**Exercise aim**
Can you quote, word for word, the stretch of the post below about the Ardern coverage from "Today some on" through "a jokey Tweet."?

**Selected excerpt**
Yesterday the rigt-wing mediasphere went bananas over an ambiguous comment from the top James Bond producer seemingly suggesting that maybe, just maybe, at some time in the future, James Bond could get rebooted as a non-binary super spy.
Today some on the fringes of the already fringe-dwelling right wing press are convinced that the Prime Minister of New Zealand wants her constituents to start boning each other silly in groups of up to 25.
As the unintentional humorists of The Gateway Pundit put it:
In case you didn’t get it after reading the headline, Mr. Hoft repeated his main point twice in the brief article itself.
This week the wicked New Zealand Prime Minister announced that the easing of the COVID-19 restrictions will allow for orgies of up to 25 people.
Ardern giggled as she spoke about the resumption of New Zealand orgies.
Emphasis definitely his.
Similar stories ran on such reputable news outlets as World Net Daily, Breitbart and Alex Jones’ Infowars.
The story took off after someone who is not actually a right-wing ideologue posted a jokey Tweet.
As you can see in the brief video clip above, PM Jacinda Ardern, who was talking about lifting some of the country’s COVID restrictions, did say that Tinder assignations were starting up again. And then she said something about “up to 25” people in the “red area,” making a reference to New Zealand’s traffic-light-inspired categories for dangerous and less dangerous areas.
Or it could be that these “red areas” are parts of the body that can get sore after fucking, say, 24 of your best friends for 12 hours. Be careful, folks! Be safe, and remember to use lube whenever and wherever you might need it, and maybe we can keep those red areas from getting too red.

(Collected data)
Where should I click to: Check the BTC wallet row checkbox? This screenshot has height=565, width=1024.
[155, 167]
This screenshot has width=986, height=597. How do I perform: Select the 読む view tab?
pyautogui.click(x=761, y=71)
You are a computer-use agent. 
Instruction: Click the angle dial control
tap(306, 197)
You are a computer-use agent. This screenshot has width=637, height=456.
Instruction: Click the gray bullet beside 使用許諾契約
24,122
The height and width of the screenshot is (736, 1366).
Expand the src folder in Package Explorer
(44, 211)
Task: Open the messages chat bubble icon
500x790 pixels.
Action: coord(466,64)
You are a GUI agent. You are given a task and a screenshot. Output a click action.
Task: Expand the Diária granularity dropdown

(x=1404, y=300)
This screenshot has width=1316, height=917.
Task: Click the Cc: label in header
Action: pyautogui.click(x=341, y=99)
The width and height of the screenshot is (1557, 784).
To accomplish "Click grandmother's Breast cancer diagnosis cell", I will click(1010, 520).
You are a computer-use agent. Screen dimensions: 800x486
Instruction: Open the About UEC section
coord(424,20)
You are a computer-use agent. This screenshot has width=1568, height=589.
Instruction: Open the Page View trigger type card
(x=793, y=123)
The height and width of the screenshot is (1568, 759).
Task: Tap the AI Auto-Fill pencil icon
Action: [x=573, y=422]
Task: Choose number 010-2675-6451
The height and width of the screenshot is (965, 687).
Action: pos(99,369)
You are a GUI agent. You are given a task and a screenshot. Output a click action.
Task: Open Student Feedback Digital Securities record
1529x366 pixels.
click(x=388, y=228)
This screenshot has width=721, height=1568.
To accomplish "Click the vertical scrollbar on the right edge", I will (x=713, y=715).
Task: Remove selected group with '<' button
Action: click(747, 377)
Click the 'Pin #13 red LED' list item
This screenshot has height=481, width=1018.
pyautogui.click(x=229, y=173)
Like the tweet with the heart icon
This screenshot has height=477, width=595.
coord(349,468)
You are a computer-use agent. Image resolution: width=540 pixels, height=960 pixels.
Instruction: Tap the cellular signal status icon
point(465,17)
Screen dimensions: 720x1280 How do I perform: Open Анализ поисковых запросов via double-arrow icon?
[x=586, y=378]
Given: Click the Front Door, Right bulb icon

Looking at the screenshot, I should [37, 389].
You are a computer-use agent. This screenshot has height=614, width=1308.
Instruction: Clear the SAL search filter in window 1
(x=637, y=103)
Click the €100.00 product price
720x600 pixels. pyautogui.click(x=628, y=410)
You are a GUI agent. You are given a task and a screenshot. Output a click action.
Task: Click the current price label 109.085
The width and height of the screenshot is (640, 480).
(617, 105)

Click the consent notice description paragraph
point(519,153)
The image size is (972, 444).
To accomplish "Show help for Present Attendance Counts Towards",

**Answer**
Today some on the fringes of the already fringe-dwelling right wing press are convinced that the Prime Minister of New Zealand wants her constituents to start boning each other silly in groups of up to 25.
As the unintentional humorists of The Gateway Pundit put it:
In case you didn’t get it after reading the headline, Mr. Hoft repeated his main point twice in the brief article itself.
This week the wicked New Zealand Prime Minister announced that the easing of the COVID-19 restrictions will allow for orgies of up to 25 people.
Ardern giggled as she spoke about the resumption of New Zealand orgies.
Emphasis definitely his.
Similar stories ran on such reputable news outlets as World Net Daily, Breitbart and Alex Jones’ Infowars.
The story took off after someone who is not actually a right-wing ideologue posted a jokey Tweet.